I tried to throat punch you via text but there's no app for that. I looked. Twice.

Free, Breakup Ecard: I tried to throat punch you via text but there's no app for that. I looked.

"Sorry, but your password must contain an uppercase letter, a number, a haiku, a gang sign, a hieroglyph, and the blood of a virgin." #ITHumor

Sorry but your password must contain an uppercase letter, a number, a haiku, a gang sign, a hieroglyph and the blood of a virgin.

One of those days

Funny Pictures And Quotes Of The Week - 50 Pics -

I'm going to use what little energy I have today to breathe and maybe blink. I'm six and a half months pregnant so all my energy is going to growing the mini-giant inside of me! I'm 27 12 weeks and she already weighs 3 12 lbs.

That feeling..

The face you make when you think you're done with all the dishes and turn around to see the pots on the stove

Someone posted a whisper, which reads "I saw a guy take a bite out of a Kit Kat bar without breaking it apart. Sir, we live in a society with rules.
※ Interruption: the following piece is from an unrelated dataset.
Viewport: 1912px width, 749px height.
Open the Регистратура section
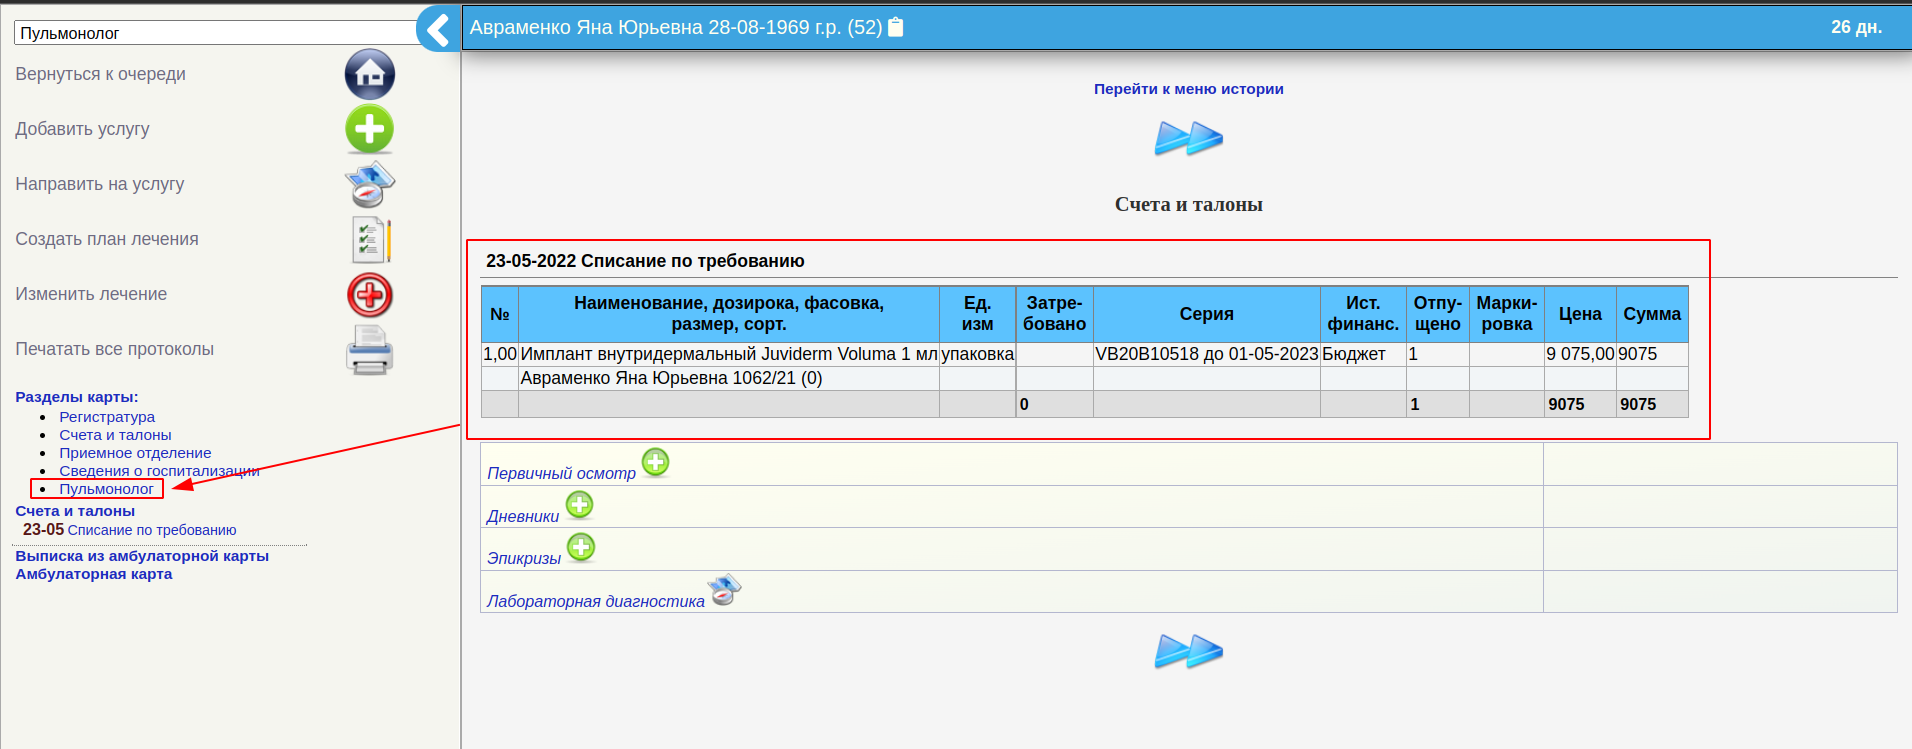107,417
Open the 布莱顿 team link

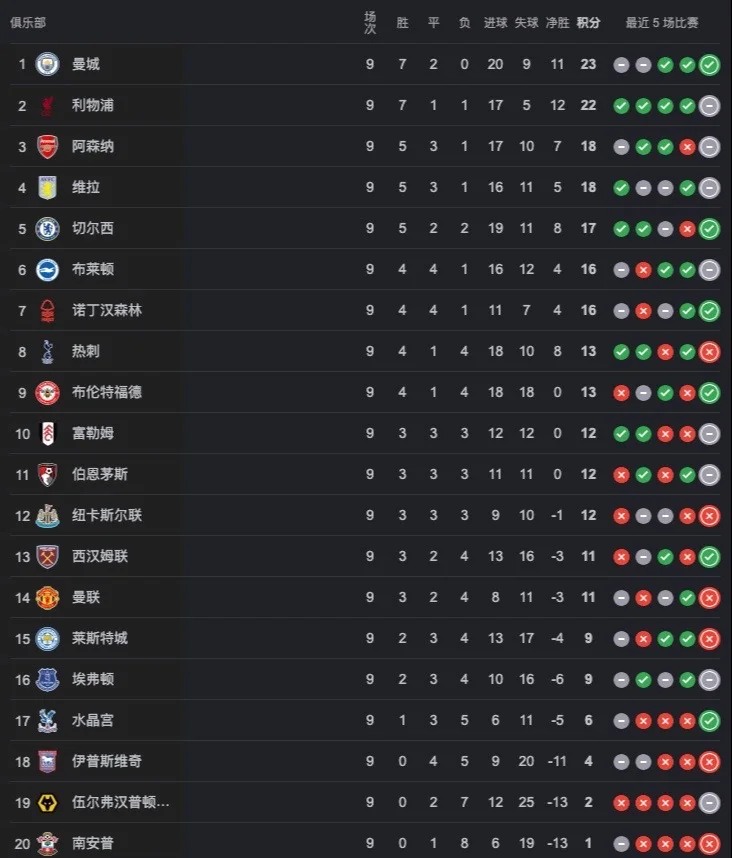click(93, 269)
Me as a Parent Son: Mommy, I can't sleep. There's a monster in my closet. Me: That's silly, there's no mons- OH LAWD, IT'S TEARING MY ARM OFF! Just kidding, he only eats kids, goodnight!

Haha- can somehow relate to this. I don't advise it if you don't want your kid to be afraid of anything and take off cross country by himself at - it all makes sense now (just kidding young parents, it just doesn't make any sense when they grow up).

For real though.

Yes we did…it was the Great Depression, it worked out pretty well…maybe we should do it again………JK! No Great Depression please, thanks you.

38 Funny Pictures for Today If You'd like, click the link to see more like this: http://dummiesoftheyear.com/38-funny-pictures-for-today-4/

35 Funny Pictures for Today

38 Funny Pictures for Today - Dummies of the Year shares the funniest pictures, cutest animals, and most popular videos every single day!